The specific operation of Delta hedging through convertible bonds is mainly to buy MSTR convertible bonds and sell short equal amounts of MSTR stocks to hedging the risks brought by stock price fluctuations. Moreover, with the subsequent price development, hedge funds need to constantly adjust their positioning dynamic hedging. Dynamic hedging usually has the following two scenarios:
When the MSTR stock price falls, the Delta value of convertible bonds decreases because the conversion rights of the bonds become less valuable (closer to "out-of-the-money"). At this time, more MSTR stocks need to be sold short to match the new Delta value.
When the MSTR stock price rises, the Delta value of convertible bonds increases because the conversion rights of the bonds become more valuable (closer to the "real value"). At this time, by buying back some previously sold short MSTR stocks to match the new Delta value, the hedging of the portfolio can be maintained.
Dynamic hedging requires frequent adjustments in the following situations:
Significant fluctuations in the target stock price: such as the significant change in the price of Bitcoin causing significant fluctuations in the stock price of MSTR.
Changes in market conditions, such as volatility, interest rates, or other external factors, affect convertible bond pricing models.
Usually hedge funds trigger operations based on the magnitude of Delta changes (such as every 0.01 change) to maintain the precise hedging of the portfolio.
Let's take a specific scenario to illustrate, assuming the initial position of a hedge fund is as follows
Buy $10 million worth of MSTR convertible bonds (Delta = 0.6).
Sell short $6 million worth of MSTR stock.
When the stock price rises from 100 dollars to 110 dollars and the Delta value of the convertible bond becomes 0.65, the stock position needs to be adjusted. The number of stocks to be covered is calculated as (0.65 − 0.6) × 10 million = 500,000. The specific operation is to buy back stocks worth 500,000 dollars.
When the stock price falls from 100 dollars to 95 dollars, the new Delta value of the convertible bond becomes 0.55, and the stock position needs to be adjusted. The calculation requires adding short stocks as (0.6 − 0.55) × 10 million = 500,000. The specific operation is to sell short stocks 500,000 dollars.
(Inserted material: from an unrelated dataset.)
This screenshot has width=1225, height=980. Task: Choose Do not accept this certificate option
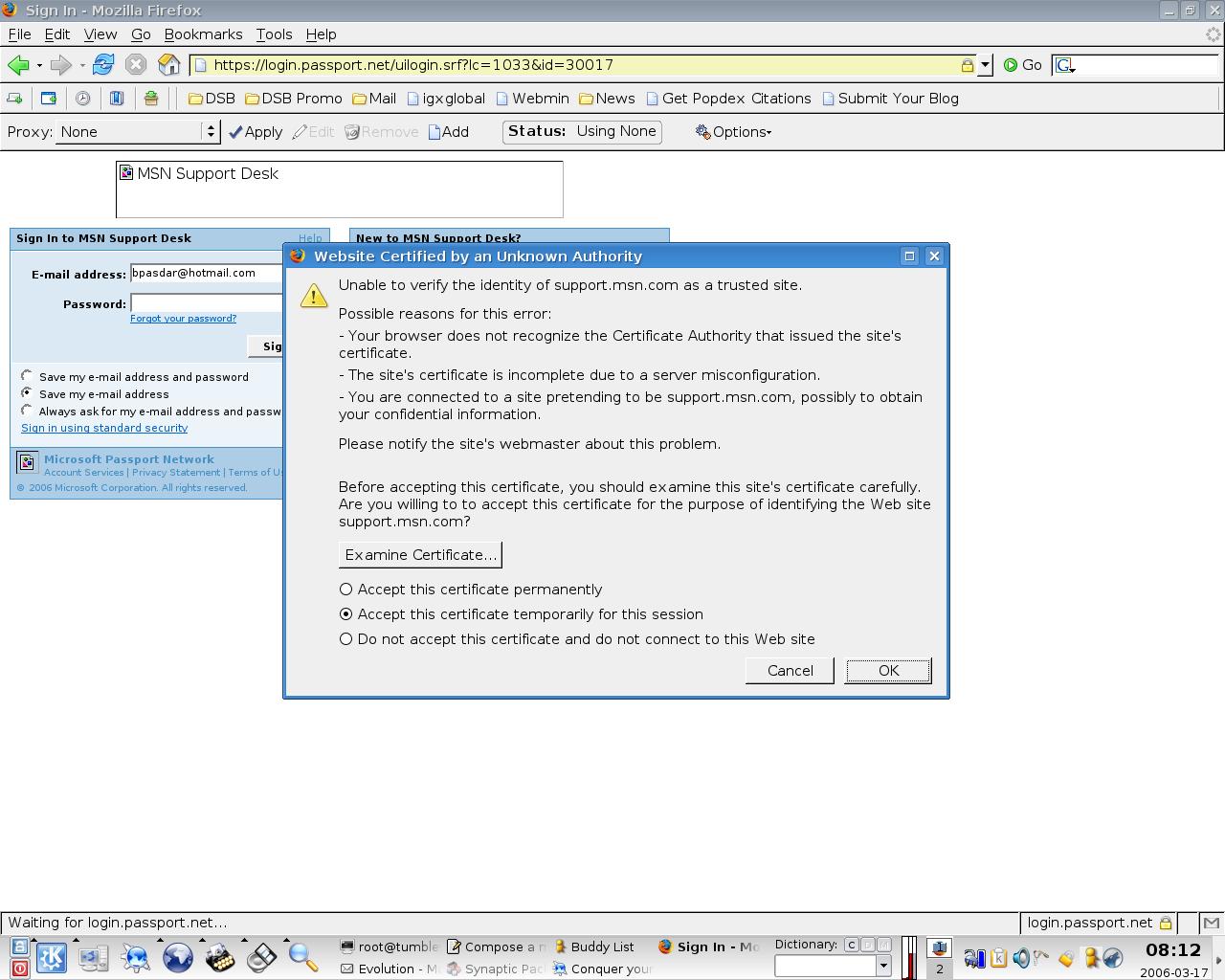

This means that when the MSTR price falls, the hedge fund behind its convertible bonds will sell short more MSTR stocks in order to dynamically hedging Delta, further hitting the MSTR stock price. This will have a negative impact on the positive premium and affect the entire business model. Therefore, the risk on the bond side will be fed back in advance through the stock price. Of course, in the upward trend of MSTR, hedge funds will buy more MSTR, which is also a double-edged sword.